2 Alzo zegt de Heere HEERE: Omdat de vijand van u zegt: Heah! zelfs de eeuwige hoogten zijn ons ten erve geworden!
Ainsi a dit le Seigneur, l'Éternel: Parce que les ennemis ont dit de vous: “Ah! ah! même les hauteurs éternelles sont devenues notre possession! “
3 Daarom profeteer en zeg: Zo zegt de Heere HEERE: Daarom, omdat men u van rondom verwoest en opgeslokt heeft, opdat gij voor het overblijfsel der heidenen ten erve zoudt zijn, en gij gebracht zijt op de klapachtige lip en in opspraak des volks;
A cause de cela prophétise, et dis: Ainsi a dit le Seigneur, l'Éternel: Parce que, oui, parce qu'on vous a réduites en désolation et englouties de toutes parts, afin que vous fussiez la propriété des autres nations, et que vous avez été l'objet des discours et des moqueries des peuples;
4 Daarom, gij bergen Israels! hoort het woord des Heeren HEEREN: Zo zegt de Heere HEERE tot de bergen en tot de heuvelen, tot de stromen en tot de dalen, tot de verwoeste eenzame plaatsen en tot de verlaten steden, die tot een roof en tot een spot geworden zijn voor het overblijfsel der heidenen, die rondom zijn;
A cause de cela, montagnes d'Israël, écoutez la parole du Seigneur l'Éternel: Ainsi a dit le Seigneur, l'Éternel, aux montagnes et aux coteaux, aux ravins et aux vallées, aux lieux détruits et désolés, aux villes abandonnées, qui ont été livrées au pillage et aux moqueries des autres nations d'alentour;
5 Daarom, zo zegt de Heere HEERE: Zo Ik niet in het vuur Mijns ijvers gesproken heb tegen het overblijfsel der heidenen, en tegen het ganse Edom; die Mijn land zichzelven ten erve gegeven hebben met blijdschap des gansen harten, met begerige plundering, opdat de landerij daarvan ten rove zou zijn!

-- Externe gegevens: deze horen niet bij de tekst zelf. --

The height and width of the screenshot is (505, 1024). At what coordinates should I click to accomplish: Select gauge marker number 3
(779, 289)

A cause de cela, ainsi a dit le Seigneur, l'Éternel: Oui, dans l'ardeur de ma jalousie, je veux parler contre les autres nations, et contre l'Idumée tout entière, qui se sont arrogé la possession de mon pays, dans la joie de leur cœur et le mépris de leur âme, pour le mettre au pillage.

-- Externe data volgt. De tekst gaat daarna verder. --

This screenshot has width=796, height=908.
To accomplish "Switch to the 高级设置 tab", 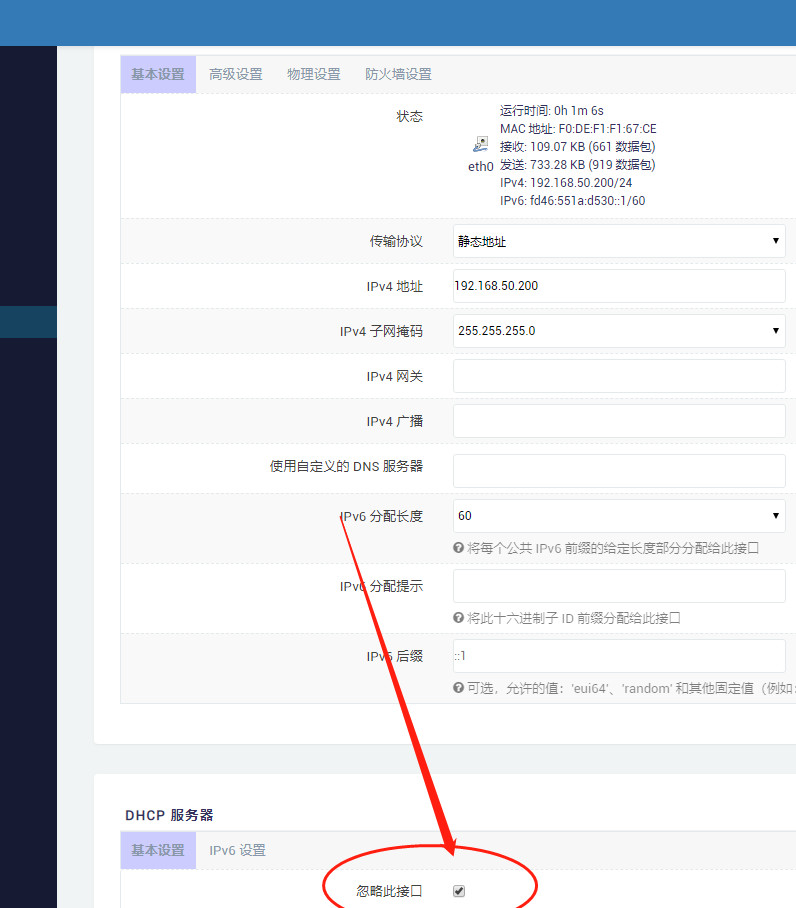I will pyautogui.click(x=236, y=74).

6 Daarom profeteer van het land Israels, en zeg tot de bergen en tot de heuvelen, tot de stromen en tot de dalen: Zo zegt de Heere HEERE: Ziet, Ik heb in Mijn ijver en in Mijn grimmigheid gesproken, omdat gij den smaad der heidenen gedragen hebt;
C'est pourquoi prophétise sur le pays d'Israël, dis aux montagnes et aux coteaux, aux ravins et aux vallées: Ainsi a dit le Seigneur, l'Éternel: Voici, je parle dans ma jalousie et dans ma colère, parce que vous portez l'ignominie des nations.
7 Daarom, zo zegt de Heere HEERE: Ik heb Mijn hand opgeheven; zo niet de heidenen, die rondom u zijn, zelf hun schande zullen dragen!
C'est pourquoi, ainsi a dit le Seigneur, l'Éternel: Je lève ma main: les nations qui vous entourent porteront elles-mêmes leur ignominie!
8 Maar gij, o bergen Israels! gij zult weder uw takken geven, en uw vrucht voor Mijn volk Israel dragen, want zij naderen te komen.
Mais vous, montagnes d'Israël, vous pousserez vos branches, vous porterez votre fruit pour mon peuple d'Israël, car ces choses sont près d'arriver.
9 Want ziet, Ik ben bij u, en Ik zal u aanzien, en gij zult gebouwd en bezaaid worden.
Car, voici, je viens à vous, je me tournerai vers vous, vous serez cultivées et ensemencées.
10 En Ik zal mensen op u vermenigvuldigen, het ganse huis Israels, ja, dat geheel; en de steden zullen bewoond, en de eenzame plaatsen bebouwd worden.
Je multiplierai sur vous les hommes, la maison d'Israël tout entière; les villes seront habitées, et les lieux détruits rebâtis.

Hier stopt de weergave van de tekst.